## 摘录
3. 如何构建Window MHSA并计算其复杂度?

  1. 将patch组成的图片,进一步划分成一个个更大的window
    • 首先,需要将三维的patch embedding转换成图片格式
    • 使用unfold来将patch划分成window
  2. 在每个window内部计算MHSA
    • window数目其实可以跟batchsize进行统一对待,因为window与window之间没有交互计算
    • 关于计算复杂度

      • 假设窗的边长为W,sequence长度 L = W^2,那么计算每个窗的总体复杂度是4*W^2*C^2 + 2W^4^C
      • 假设patch的总数目为L,那么窗的数目为L/W^2
      • 因此,窗的复杂度*窗的数目,W-MHSA的总体复杂度为4*L*C^2 + 2*L*W^2*C
    • 此处不需要mask
    • 将计算结果转换成带window的4维张量格式
  3. 复杂度对比:
    • MHSA:4*L*C^2 + 2*L^2*C,复杂度与L^2是平方关系
    • W-MHSA:4*L*C^2 + 2*L*W^2*C,复杂度与L是线性关系

源码:

def window_multi_head_self_attention(patch_embedding, mhsa, window_size=4, num_head=2):
    """
    W-MHSA
    """
    num_patch_in_window = window_size * window_size  # patch数量
    bs, num_patch, patch_depth = patch_embedding.shape
    image_height = image_width = int(math.sqrt(num_patch))
    
    patch_embedding = patch_embedding.transpose(-1, -2)
    patch = patch_embedding.reshape(bs, patch_depth, image_height, image_width)  # 照片
    
    window = F.unfold(patch, kernel_size=(window_size, window_size), 
                      stride=(window_size, window_size)).transpose(-1, -2)  # patch转换为window, [bs, num_window, window_depth]
    
    # 窗的深度,patch的深度 x 1个window内patch的数目
    bs, num_window, _ = window.shape
    # [bs*num_w, num_patch, patch_depth]
    window = window.reshape(bs*num_window, patch_depth, num_patch_in_window).transpose(-1, -2) 
    
    # 基础的mhsa, 多头自注意机制,MultiHead Self-Attention
    attn_prob, output = mhsa(window)  # [bs*num_window, num_patch_in_window, patch_depth]
    
    output = output.reshape(bs, num_window, num_patch_in_window, patch_depth)
    return output

4. 如何构建Shift Window MHSA及其Mask?

window shift -> cycle shift -> reverse cycle shift

  1. 将上一步的W-MHSA的结果转换为图片格式
  2. 假设已经做了新的window划分,这一步叫做shift-window
  3. 为了保持window数目不变,从而有高效的计算,需要将图片的patch往左和往上各自滑动半个窗口大小的步长,保持patch所属window类型不变
  4. 将图片patch还原成window的数据格式
  5. 由于cycle shift-window后,每个window虽然形状规整,但部分window中存在原本不属于同一个窗口的patch,所以需要生成mask
  6. 如何生成mask?

## 待办事项
(a) 按照摘录,把patch划分成window时用的是什么?
(b) 用两句话概括这段摘录。
(c) 照原样抄写摘录中“return output”和“6. 如何生成mask?”之间的文字,首尾两处都包括在内。
下面的条目是另外的独立材料。

## 集合中存储的条目
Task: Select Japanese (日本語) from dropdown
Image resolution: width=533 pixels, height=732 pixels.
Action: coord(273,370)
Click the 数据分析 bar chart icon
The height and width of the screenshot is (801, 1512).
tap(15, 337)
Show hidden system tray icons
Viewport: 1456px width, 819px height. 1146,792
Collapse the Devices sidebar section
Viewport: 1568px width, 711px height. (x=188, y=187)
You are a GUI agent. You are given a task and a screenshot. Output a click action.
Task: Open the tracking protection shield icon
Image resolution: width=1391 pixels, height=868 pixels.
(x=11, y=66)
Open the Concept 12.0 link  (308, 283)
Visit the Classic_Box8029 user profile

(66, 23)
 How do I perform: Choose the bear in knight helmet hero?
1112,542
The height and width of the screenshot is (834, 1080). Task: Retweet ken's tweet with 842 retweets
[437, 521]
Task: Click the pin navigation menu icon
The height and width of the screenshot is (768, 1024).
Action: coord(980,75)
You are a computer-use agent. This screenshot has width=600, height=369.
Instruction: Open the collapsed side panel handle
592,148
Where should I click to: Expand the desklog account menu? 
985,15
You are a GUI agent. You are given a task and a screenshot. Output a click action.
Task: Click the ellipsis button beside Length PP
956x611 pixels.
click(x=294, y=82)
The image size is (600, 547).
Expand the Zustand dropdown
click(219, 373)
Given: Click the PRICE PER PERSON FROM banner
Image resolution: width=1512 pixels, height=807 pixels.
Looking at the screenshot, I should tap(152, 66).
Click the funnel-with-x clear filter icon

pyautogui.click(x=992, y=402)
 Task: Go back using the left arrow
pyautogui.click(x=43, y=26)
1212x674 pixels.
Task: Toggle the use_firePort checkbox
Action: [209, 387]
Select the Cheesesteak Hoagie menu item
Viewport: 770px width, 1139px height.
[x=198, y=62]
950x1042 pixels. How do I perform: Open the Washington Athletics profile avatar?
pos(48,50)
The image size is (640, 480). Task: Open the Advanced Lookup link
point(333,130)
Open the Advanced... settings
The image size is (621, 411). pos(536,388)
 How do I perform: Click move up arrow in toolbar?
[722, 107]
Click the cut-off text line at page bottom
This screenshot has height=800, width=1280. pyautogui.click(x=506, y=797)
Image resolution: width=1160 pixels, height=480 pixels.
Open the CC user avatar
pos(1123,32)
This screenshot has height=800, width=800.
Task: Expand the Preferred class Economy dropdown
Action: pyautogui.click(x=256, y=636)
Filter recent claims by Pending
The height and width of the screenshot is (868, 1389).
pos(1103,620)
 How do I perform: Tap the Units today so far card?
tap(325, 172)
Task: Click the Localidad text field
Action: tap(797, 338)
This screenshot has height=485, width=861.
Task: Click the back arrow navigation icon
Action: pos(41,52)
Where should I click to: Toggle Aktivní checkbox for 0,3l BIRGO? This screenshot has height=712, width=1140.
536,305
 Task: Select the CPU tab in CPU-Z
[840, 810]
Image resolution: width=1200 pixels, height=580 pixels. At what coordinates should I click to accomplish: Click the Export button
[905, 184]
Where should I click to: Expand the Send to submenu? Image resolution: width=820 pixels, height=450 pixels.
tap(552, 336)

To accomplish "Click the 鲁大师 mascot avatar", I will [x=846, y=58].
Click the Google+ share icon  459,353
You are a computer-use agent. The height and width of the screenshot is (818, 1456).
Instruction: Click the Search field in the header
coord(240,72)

## 练习答案
(a) unfold。

(b) 构建Window MHSA时,先把三维的patch embedding转换成图片格式,用unfold划分成window,再在每个window内部计算MHSA,其复杂度与L是线性关系,而MHSA的复杂度与L^2是平方关系。构建Shift Window MHSA时,要把图片的patch往左和往上各滑动半个窗口大小的步长,再还原成window格式,由于部分window中存在原本不属于同一个窗口的patch,还需要生成mask。

(c)
return output

4. 如何构建Shift Window MHSA及其Mask?

window shift -> cycle shift -> reverse cycle shift

  1. 将上一步的W-MHSA的结果转换为图片格式
  2. 假设已经做了新的window划分,这一步叫做shift-window
  3. 为了保持window数目不变,从而有高效的计算,需要将图片的patch往左和往上各自滑动半个窗口大小的步长,保持patch所属window类型不变
  4. 将图片patch还原成window的数据格式
  5. 由于cycle shift-window后,每个window虽然形状规整,但部分window中存在原本不属于同一个窗口的patch,所以需要生成mask
  6. 如何生成mask?